Digitoxin promotes apoptosis and inhibits proliferation and migration by reducing HIF-1α and STAT3 in KRAS mutant human colon cancer cells

Abstract

Colon cancer patients with mutant KRAS are resistant to cetuximab, an antibody directed against the epidermal growth factor receptor. New treatment options are needed to improve survival in patients with KRAS mutated colorectal cancer. Digitoxin is a cardiotonic drug, which has been demonstrated to exhibit anticancer effects in a number of cancers. However, the anticancer mechanisms of digitoxin in KRAS mutant human colon cancer cells remain elusive.

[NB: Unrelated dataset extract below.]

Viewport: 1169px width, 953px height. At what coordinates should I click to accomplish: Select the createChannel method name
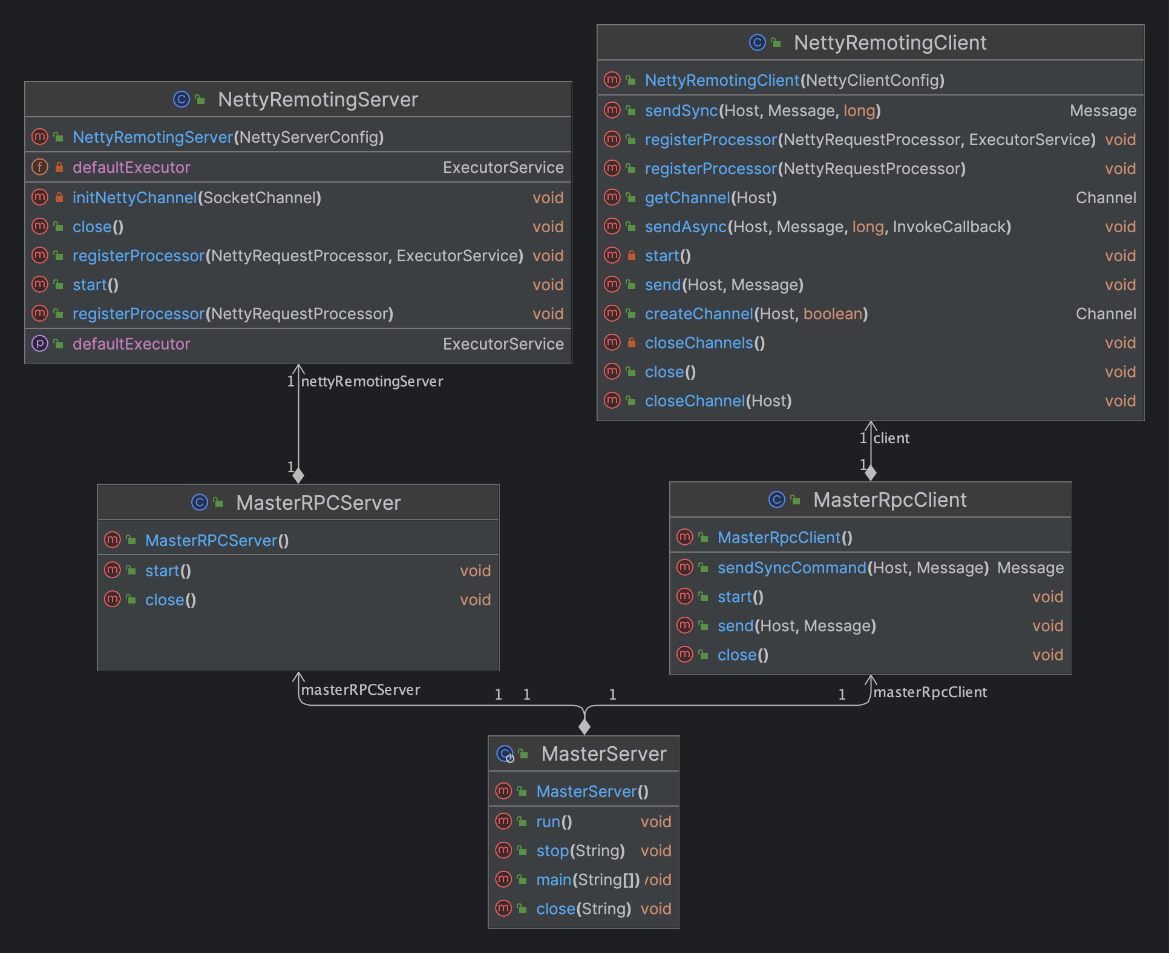(699, 313)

Our result demonstrated that digitoxin but not cetuximab markedly decreased the expression of hypoxia-inducible factor-1α (HIF-1α), signal transducer and activator of transcription 3 (STAT3) and p-STAT3 protein in KRAS mutant colon cancer cells. Further analysis revealed that digitoxin inhibited HIF-1α protein synthesis, without affecting the expression level of HIF-1α mRNA or degradation of HIF-1α protein. The phosphorylation levels of ribosomal protein S6 kinase (p70S6K) and eIF4E binding protein-1 (4E-BP1) were significantly suppressed by digitoxin. Digitoxin inhibited the expression and activation of STAT3 through upregulation of phosphatase and tensin homolog deleted on chromosome ten (PTEN), SHP1 and protein inhibitors of activated STAT3 (PIAS3) and direct binding to STAT3. Meanwhile, digitoxin inhibited HIF-1α in STAT3-independent manner in KRAS mutant colon cancer cells. Moreover, digitoxin promoted apoptosis and inhibited proliferation and migration, which was potentially mediated by suppression of HIF-1α and STAT3. We also found that digitoxin administration inhibited tumor growth in a mouse xenograft model. Taken together, our findings highlight the therapeutic potential of digitoxin for the treatment of cetuximab-resistant human colon cancer.